Mental Health & Wellbeing of Staff who Support PGRs

  • Research Supervision
  • Past Events

On February 5th, we held the last in our series of events on mental health and wellbeing, this time focussing on staff who support doctoral candidates. The event was led by Professor Craig Martin and Dr Nicola Palmer (Co-Chairs of the Research Supervisors’ Network) and held under the Chatham House Rule.

Professor Craig Martin welcomed attendees and introduced the session, which built on findings from the UK Research Supervision Survey 2024 Report, such as the fact that 30% of respondents said that supervision had kept them awake at night and 28% said that supervision made them feel anxious. Dr Nicola Palmer added some remarks on her personal experience of supervision and said that expectations from students that a supervisor cam support all sorts of things that happen in the life cycle of a doctoral candidate” – such as family or emotional issues – can add pressure. She had also observed that anxiety amongst supervisors about doing things properly” has increased.

To begin, attendees joined breakout rooms to discuss what formal support structures were already available for staff at their universities. Following this exercise, Professor Martin introduced the speaker: Dr Katherine Parker-Hay (UX Researcher and Content Strategist, Open Library of Humanities, Birkbeck, University of London) who is the author of a report: The Supervisor’s Voice: Perspectives on the Values and Boundaries of the Supervisory Role.

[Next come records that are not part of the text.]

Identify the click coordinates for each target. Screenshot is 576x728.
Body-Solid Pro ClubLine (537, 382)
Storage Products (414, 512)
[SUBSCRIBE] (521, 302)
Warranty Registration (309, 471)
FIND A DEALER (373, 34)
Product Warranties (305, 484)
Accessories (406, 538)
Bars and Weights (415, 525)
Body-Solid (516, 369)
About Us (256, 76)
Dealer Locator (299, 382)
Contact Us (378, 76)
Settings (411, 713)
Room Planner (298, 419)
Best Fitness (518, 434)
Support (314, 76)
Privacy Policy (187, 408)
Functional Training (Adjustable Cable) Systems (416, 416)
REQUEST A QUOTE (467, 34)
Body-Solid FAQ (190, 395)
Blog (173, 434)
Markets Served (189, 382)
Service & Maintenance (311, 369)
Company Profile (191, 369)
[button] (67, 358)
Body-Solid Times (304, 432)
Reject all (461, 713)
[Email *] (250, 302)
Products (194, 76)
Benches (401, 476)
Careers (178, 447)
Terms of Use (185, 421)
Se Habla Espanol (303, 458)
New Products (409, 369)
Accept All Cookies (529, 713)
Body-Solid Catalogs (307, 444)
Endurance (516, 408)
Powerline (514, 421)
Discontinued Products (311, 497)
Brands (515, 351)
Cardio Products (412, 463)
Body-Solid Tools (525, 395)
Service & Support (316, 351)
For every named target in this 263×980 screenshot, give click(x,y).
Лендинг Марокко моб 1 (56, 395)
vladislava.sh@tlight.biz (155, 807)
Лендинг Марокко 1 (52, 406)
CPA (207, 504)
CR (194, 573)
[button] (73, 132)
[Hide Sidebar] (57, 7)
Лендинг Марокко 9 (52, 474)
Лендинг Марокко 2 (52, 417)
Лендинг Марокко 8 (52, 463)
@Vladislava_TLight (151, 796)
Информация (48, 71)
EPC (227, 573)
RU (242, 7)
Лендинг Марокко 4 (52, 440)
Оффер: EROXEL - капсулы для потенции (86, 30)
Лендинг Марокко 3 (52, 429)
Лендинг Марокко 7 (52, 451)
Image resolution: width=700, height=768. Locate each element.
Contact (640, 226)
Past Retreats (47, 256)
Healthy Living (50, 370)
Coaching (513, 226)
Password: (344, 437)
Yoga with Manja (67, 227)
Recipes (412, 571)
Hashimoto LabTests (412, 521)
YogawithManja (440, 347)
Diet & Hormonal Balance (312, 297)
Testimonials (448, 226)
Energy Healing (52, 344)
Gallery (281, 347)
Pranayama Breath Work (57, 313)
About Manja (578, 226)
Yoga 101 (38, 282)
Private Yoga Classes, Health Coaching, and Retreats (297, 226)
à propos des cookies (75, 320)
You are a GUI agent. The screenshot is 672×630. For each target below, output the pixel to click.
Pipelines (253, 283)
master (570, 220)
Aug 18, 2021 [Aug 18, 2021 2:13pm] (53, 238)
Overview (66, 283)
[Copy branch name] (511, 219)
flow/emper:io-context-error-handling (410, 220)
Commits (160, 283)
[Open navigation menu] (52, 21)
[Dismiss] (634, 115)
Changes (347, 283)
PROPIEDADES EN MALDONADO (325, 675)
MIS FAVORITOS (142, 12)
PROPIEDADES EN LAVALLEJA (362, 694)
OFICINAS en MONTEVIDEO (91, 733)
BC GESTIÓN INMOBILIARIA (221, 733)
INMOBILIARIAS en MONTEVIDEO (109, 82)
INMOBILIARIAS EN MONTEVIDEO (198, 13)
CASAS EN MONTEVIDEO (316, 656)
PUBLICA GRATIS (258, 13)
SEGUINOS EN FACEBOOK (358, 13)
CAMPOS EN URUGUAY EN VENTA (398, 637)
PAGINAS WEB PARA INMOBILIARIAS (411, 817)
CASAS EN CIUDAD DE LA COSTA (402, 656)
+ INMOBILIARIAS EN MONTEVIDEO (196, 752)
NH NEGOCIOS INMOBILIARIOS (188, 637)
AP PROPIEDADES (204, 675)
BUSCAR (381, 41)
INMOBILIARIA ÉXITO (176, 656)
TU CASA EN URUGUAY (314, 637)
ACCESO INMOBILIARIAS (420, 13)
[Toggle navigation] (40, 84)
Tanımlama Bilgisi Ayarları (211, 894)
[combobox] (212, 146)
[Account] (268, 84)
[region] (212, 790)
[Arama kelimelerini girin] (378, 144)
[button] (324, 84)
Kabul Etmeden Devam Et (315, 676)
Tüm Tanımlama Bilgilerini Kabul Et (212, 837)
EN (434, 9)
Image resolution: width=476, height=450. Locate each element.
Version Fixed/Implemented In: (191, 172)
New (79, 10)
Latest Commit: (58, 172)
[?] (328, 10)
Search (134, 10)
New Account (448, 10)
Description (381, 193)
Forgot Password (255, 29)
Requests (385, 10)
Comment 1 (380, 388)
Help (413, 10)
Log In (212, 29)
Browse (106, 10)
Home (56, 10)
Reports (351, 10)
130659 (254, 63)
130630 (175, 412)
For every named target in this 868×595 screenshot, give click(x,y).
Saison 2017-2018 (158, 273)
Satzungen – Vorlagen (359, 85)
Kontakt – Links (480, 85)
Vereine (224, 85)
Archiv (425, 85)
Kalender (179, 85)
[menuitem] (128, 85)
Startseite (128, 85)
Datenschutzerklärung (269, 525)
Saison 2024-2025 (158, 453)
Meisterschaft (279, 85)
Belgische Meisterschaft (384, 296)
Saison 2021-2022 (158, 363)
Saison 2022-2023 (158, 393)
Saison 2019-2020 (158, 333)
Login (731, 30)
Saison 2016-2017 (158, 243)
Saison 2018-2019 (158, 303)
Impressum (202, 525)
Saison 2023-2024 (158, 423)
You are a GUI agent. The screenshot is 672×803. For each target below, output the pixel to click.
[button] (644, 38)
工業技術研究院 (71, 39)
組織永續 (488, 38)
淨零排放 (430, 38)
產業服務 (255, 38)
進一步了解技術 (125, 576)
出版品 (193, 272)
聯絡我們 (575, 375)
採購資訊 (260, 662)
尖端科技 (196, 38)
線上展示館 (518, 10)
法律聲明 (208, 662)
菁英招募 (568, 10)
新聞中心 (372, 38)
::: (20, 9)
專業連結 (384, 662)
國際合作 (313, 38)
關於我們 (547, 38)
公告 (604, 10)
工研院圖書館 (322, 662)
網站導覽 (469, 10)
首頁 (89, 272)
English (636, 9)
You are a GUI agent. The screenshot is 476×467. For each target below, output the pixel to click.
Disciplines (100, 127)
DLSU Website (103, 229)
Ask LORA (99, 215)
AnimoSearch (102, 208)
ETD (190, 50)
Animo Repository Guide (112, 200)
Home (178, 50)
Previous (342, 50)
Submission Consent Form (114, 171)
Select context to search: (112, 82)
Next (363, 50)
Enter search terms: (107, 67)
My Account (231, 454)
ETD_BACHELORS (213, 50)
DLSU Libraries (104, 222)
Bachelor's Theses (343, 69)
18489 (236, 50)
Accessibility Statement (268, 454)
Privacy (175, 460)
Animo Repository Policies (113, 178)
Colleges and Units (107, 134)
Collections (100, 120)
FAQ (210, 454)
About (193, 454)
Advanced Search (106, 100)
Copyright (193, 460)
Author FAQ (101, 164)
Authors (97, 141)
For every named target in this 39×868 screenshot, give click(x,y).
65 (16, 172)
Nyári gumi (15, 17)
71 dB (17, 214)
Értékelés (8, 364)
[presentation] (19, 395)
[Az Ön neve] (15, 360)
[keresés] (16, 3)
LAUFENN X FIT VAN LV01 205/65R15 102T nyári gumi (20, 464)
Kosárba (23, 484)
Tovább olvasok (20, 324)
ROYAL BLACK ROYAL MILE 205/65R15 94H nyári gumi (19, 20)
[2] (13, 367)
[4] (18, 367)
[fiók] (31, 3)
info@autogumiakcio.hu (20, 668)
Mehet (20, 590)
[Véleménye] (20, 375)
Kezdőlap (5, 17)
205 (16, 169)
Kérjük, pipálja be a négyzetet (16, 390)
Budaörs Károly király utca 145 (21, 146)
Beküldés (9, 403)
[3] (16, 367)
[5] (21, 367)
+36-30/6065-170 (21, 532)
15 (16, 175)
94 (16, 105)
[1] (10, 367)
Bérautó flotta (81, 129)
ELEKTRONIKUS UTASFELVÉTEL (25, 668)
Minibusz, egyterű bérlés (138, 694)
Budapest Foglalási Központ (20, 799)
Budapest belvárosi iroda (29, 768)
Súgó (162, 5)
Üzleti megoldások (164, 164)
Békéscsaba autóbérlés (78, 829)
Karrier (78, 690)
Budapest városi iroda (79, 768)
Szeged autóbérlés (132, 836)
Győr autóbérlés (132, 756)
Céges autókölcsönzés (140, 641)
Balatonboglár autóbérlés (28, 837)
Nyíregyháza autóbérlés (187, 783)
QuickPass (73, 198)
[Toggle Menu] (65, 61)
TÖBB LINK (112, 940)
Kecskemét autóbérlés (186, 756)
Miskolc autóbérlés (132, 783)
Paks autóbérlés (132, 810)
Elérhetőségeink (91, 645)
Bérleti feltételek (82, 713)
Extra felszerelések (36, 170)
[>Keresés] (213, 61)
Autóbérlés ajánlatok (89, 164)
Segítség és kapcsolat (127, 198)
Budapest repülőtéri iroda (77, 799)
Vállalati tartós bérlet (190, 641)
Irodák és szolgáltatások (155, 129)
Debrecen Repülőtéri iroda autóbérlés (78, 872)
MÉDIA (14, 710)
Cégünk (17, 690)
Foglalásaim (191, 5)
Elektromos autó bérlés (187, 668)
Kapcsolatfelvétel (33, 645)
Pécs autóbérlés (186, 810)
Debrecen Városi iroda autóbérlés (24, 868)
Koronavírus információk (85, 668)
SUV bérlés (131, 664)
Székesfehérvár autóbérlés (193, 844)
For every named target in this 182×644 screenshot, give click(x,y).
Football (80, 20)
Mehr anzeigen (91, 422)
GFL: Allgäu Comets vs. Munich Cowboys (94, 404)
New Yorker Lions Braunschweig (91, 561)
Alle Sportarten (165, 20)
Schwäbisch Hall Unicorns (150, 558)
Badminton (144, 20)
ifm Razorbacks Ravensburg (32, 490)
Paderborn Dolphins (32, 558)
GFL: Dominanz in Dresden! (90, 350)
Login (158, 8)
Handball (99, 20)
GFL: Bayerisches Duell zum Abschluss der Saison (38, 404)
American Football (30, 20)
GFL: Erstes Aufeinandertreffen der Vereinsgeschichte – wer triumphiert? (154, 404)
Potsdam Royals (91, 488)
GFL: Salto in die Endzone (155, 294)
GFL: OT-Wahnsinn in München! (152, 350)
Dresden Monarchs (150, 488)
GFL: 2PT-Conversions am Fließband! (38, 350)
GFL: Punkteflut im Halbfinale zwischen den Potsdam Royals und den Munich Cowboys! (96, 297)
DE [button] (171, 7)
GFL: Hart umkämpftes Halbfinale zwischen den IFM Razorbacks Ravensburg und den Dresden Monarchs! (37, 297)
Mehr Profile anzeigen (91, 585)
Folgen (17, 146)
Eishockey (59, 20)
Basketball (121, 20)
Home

Dr Parker-Hay explained that she had read several reports in which it was found that PGRs neglected professional development if it was perceived as a distraction to their research, and this inspired her to do her own report on the topic. She explained that the PhD is based on the apprentice model’ of learning in which a candidate is paired with an expert to absorb institutional and disciplinary knowledge. She argued that – even though the PhD has been overtaken by new considerations such as employability – old ideas about doctoral study being a labour of love rather than work” persisted. Therefore, supervisors are often dealing with multiple layers of conflicting expectations. 

A key consequence of this, she explained, was that supervisors worried about giving students the impression that an academic job was a certainty after completing their doctorate. However, thinking about the apprentice model, they were often focussed on helping the student to build an identity within a narrow field of study, which inevitably led to raised expectations that they were going to become a faculty member within the Higher Education landscape.

Dr Parker-Hay then moved on to look in more detail at mental health and wellbeing. She said that supervisors were conceptualising the PhD as a difficult journey with lots of ups and downs, which made it difficult to distinguish between a bump in the road” for their students and a mental health issue. She then discussed the problem of signposting students who needed help, adding that it was more difficult than it looks” because supervisors don’t always know about the inner workings of student support within their institutions.

Finally, Dr Parker-Hay concluded by discussing the following points:

  • The mental health of PGRs and their supervisors is linked.
  • To signpost ethically, supervisors need to have a deeper institutional knowledge.
  • Wellbeing training should be context-specific.
  • Professional development tools should be framed carefully.

The event ended with a final breakout session (discussing What can we do as a network to support each other”) and a Q&A.